I, too, am looking for a solution to connect to Redis Sentinel from outside the K8s cluster. I'm configuring the service type as LoadBalancer and it seems to initially connect but as soon as I try to do any command GET, SET,DEL, etc. it fails. The issue seems to be that sentinel is sending back the internal K8s names to the Redis client, which won't work outside the K8s cluster.

redis: 2024/03/27 22:39:28 osscluster.go:1764: getting command info: redis: cluster has no nodes
redis: 2024/03/27 22:39:28 osscluster.go:1764: getting command info: redis: cluster has no nodes
redis: 2024/03/27 22:39:28 sentinel.go:724: sentinel: discovered new sentinel="redis-badges-node-0.redis-badges-headless.redis.svc.cluster.local:26379" for master="mymaster"
redis: 2024/03/27 22:39:28 sentinel.go:724: sentinel: discovered new sentinel="redis-badges-node-2.redis-badges-headless.redis.svc.cluster.local:26379" for master="mymaster"
redis: 2024/03/27 22:39:29 sentinel.go:724: sentinel: discovered new sentinel="redis-badges-node-1.redis-badges-headless.redis.svc.cluster.local:26379" for master="mymaster"

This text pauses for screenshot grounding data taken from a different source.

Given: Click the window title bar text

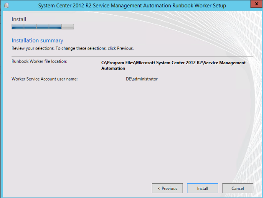Looking at the screenshot, I should tap(132, 5).
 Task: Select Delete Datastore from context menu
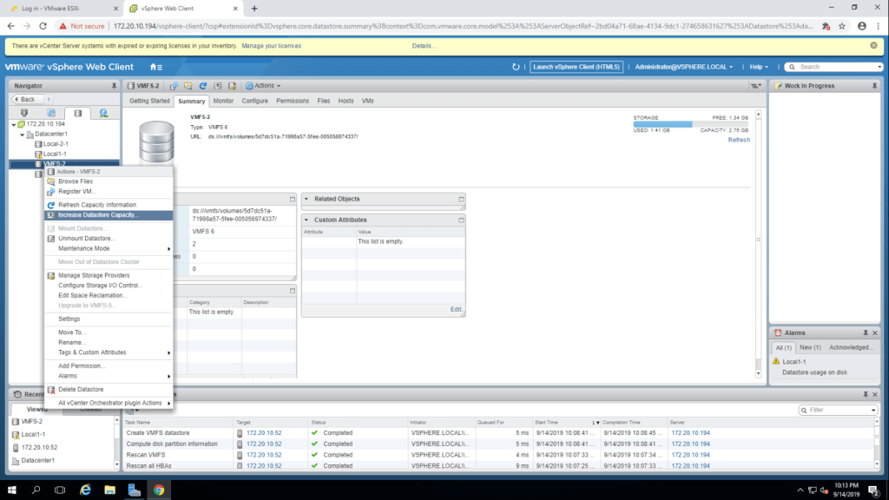tap(81, 390)
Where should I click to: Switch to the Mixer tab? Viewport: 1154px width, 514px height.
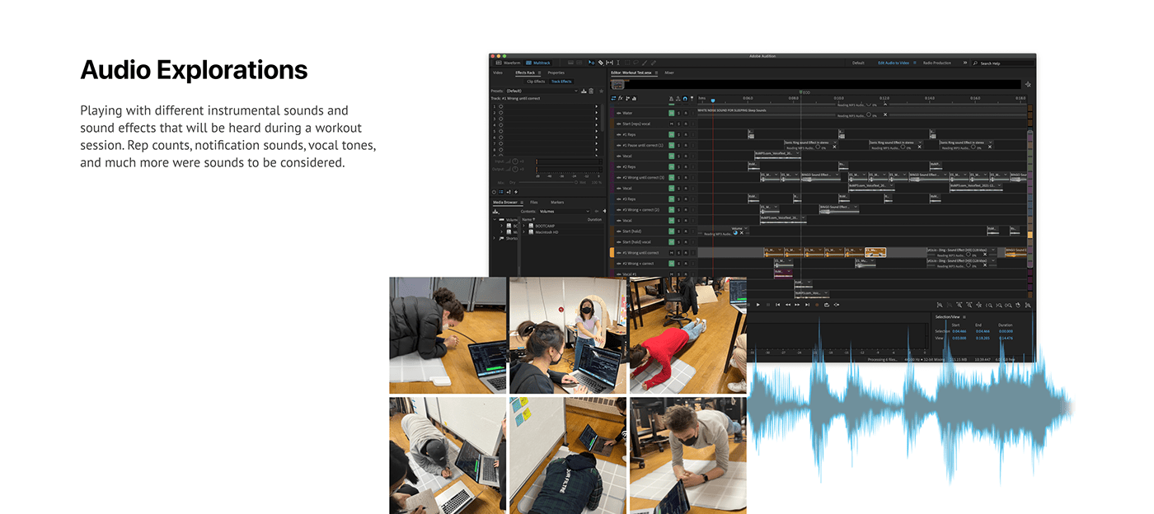[668, 72]
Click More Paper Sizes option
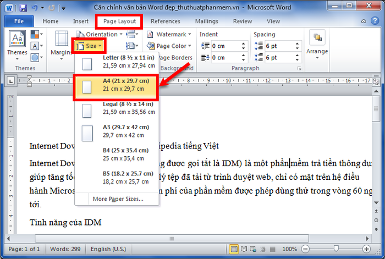 click(x=118, y=199)
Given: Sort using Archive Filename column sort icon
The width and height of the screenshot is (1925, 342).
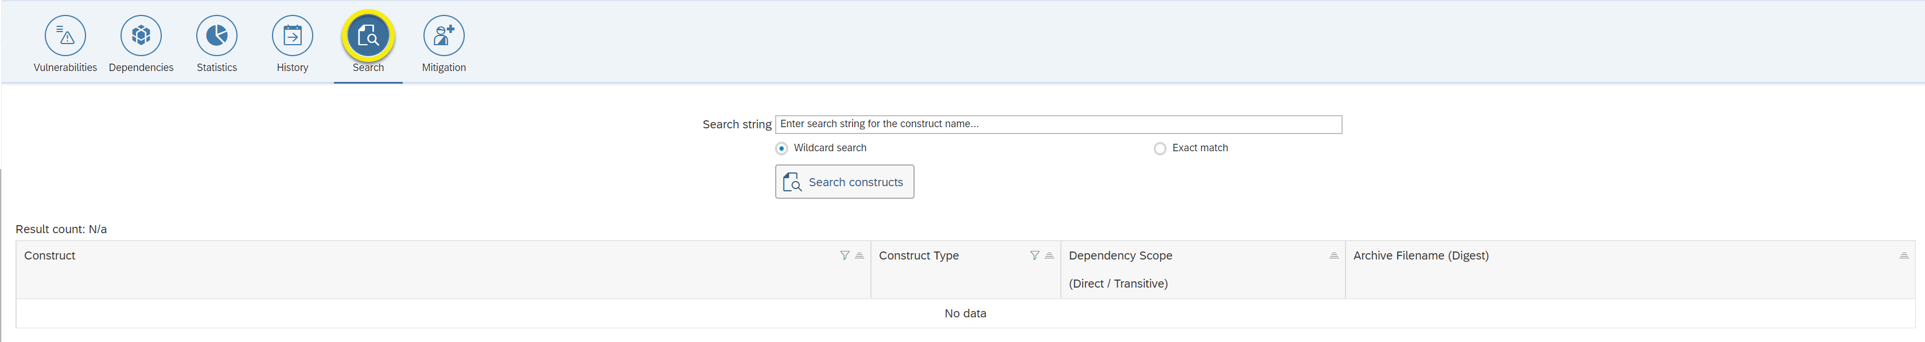Looking at the screenshot, I should tap(1903, 255).
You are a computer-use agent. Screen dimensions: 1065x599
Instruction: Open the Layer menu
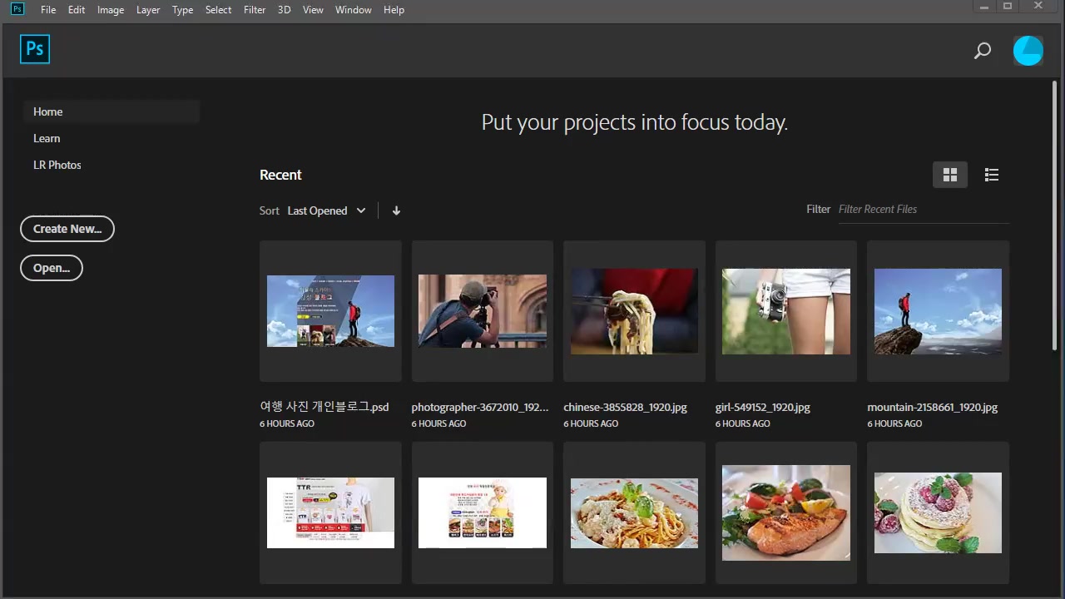point(148,10)
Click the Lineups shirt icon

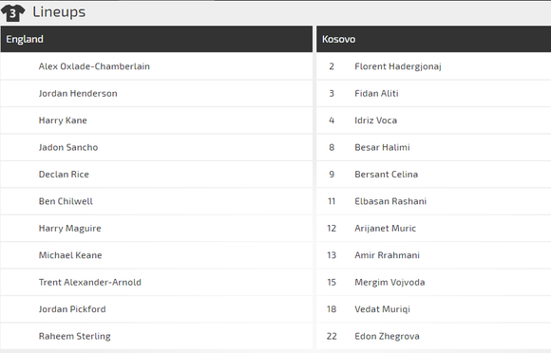pyautogui.click(x=12, y=13)
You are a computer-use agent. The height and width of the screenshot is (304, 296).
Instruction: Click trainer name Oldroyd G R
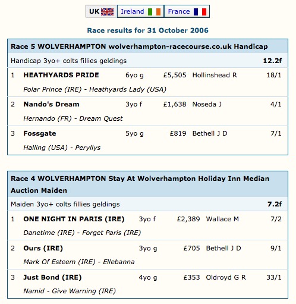pos(226,277)
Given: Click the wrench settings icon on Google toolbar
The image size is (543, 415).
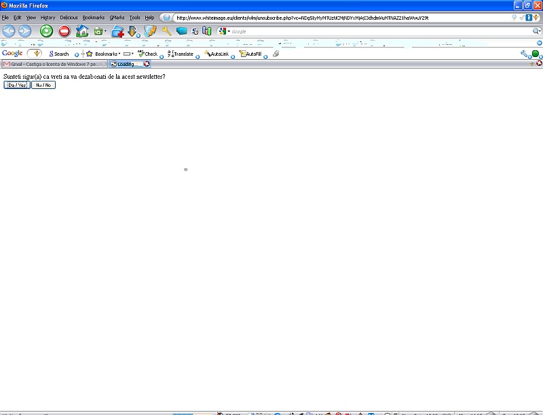Looking at the screenshot, I should (x=525, y=54).
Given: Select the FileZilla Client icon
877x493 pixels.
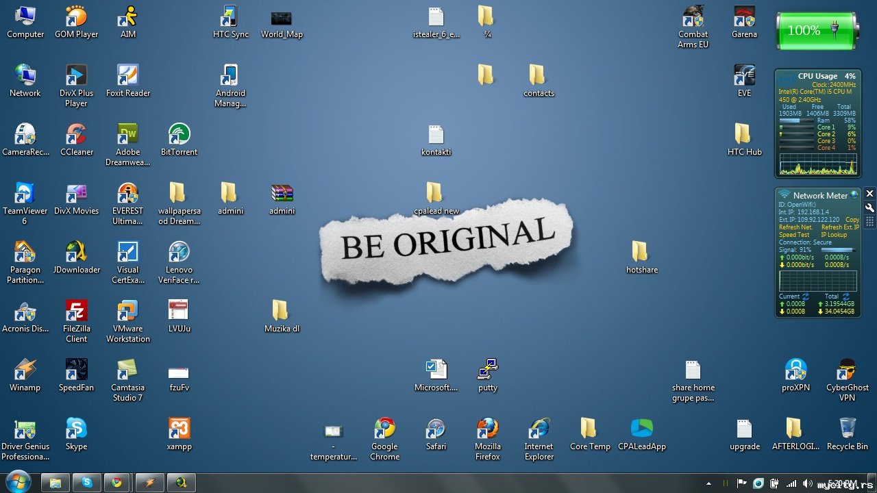Looking at the screenshot, I should click(76, 312).
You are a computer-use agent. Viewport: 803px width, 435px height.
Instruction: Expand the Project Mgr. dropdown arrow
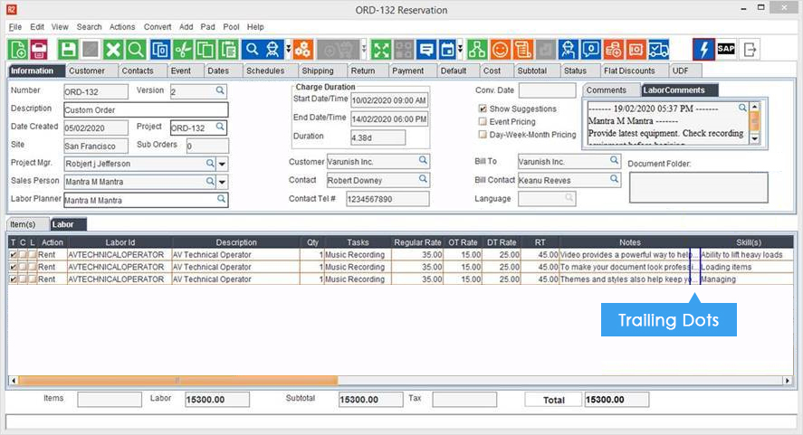click(x=223, y=164)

And then the application is encountering an error trying to do SET operation

dial tcp: lookup redis-badges-node-0.redis-badges-headless.redis.svc.cluster.local: i/o timeout

Is there a way to configure it where it uses IPs instead of host names? We are using Azure CNI model so all ours pods have an IP on our subnet so they are directly accessible.

fanjlii commented 6 months ago

see https://github.com/bitnami/charts/issues/16436#issuecomment-1541911310 add record to /etc/hosts it works fine~

jkratzvictoria commented 6 months ago

That doesn't work for the official Go Redis client; it still tries to do a lookup on the hosts even with the entries in the hosts file.

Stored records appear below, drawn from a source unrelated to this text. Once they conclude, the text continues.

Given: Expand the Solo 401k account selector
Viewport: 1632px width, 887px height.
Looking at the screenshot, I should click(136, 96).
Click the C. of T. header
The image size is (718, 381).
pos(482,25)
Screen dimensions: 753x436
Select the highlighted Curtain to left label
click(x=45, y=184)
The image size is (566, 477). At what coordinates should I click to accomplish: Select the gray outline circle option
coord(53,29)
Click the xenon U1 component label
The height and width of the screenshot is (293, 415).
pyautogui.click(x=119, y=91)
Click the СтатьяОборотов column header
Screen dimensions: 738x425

dial tcp: lookup redis-badges-node-0.redis-badges-headless.redis.svc.cluster.local: i/o timeout

github-actions[bot] commented 5 months ago

This Issue has been automatically marked as "stale" because it has not had recent activity (for 15 days). It will be closed if no further activity occurs. Thanks for the feedback.

OronDF343 commented 5 months ago

Any solution to this that does not involve editing the hosts file?

javsalgar commented 5 months ago

In other charts we have the externalAccess section, which creates a LoadBalancer service per pod. Would that work for your use case?

OronDF343 commented 5 months ago

As others have described, depends on whether that would work with Sentinel as it returns hostnames, not IPs, and I can't use hostnames/IPs that are cluster-internal.

github-actions[bot] commented 5 months ago

Due to the lack of activity in the last 5 days since it was marked as "stale", we proceed to close this Issue. Do not hesitate to reopen it later if necessary.

OronDF343 commented 5 months ago

Why did the bot close this when there clearly was activity?

migruiz4 commented 4 months ago

Hi there, I have created an internal task to implement the Redis Sentinel external access if possible and added the 'on-hold' label so the stale-bot does not close this issue.

If you would like to contribute by implementing a feature similar to what already exists in the bitnami/redis-cluster chart, feel free to send a PR with your changes and we will be happy to review it and help with anything if needed.